* **Records for the task**:
--

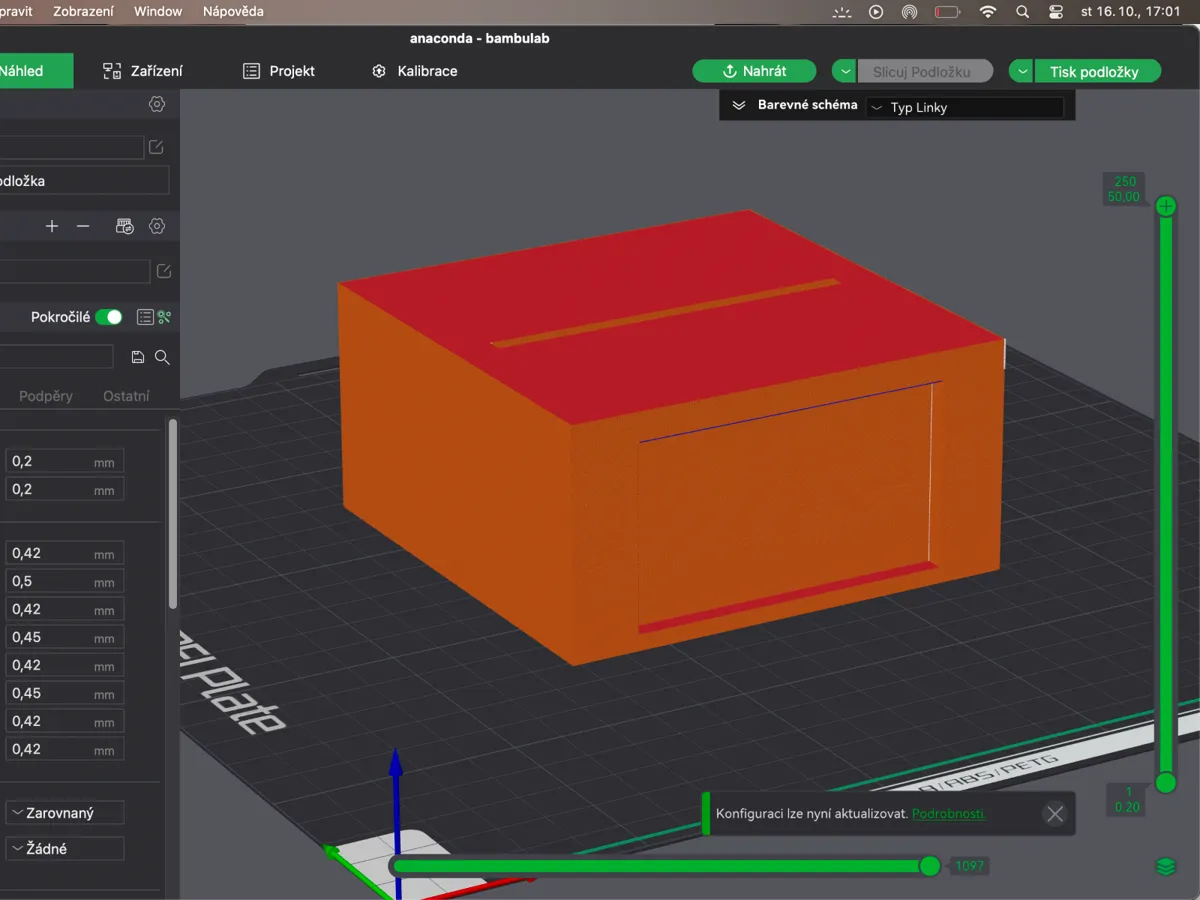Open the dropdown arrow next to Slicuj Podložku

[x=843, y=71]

--

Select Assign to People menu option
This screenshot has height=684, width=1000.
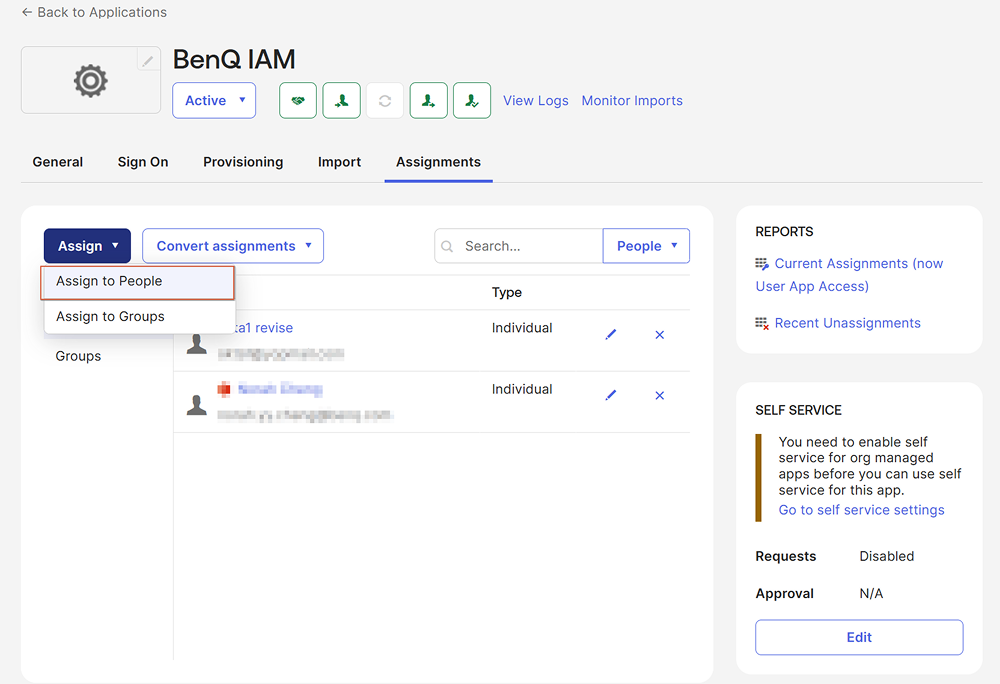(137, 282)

--

* **Required work**: Swap "arrow" for "button" in the listing. Begin at the line that has "Open the dropdown" and stop after the line that has "[x=843, y=71]", keeping everything else the same and leaving out the pictures.

* **Response to the exercise**:
Open the dropdown button next to Slicuj Podložku

[x=843, y=71]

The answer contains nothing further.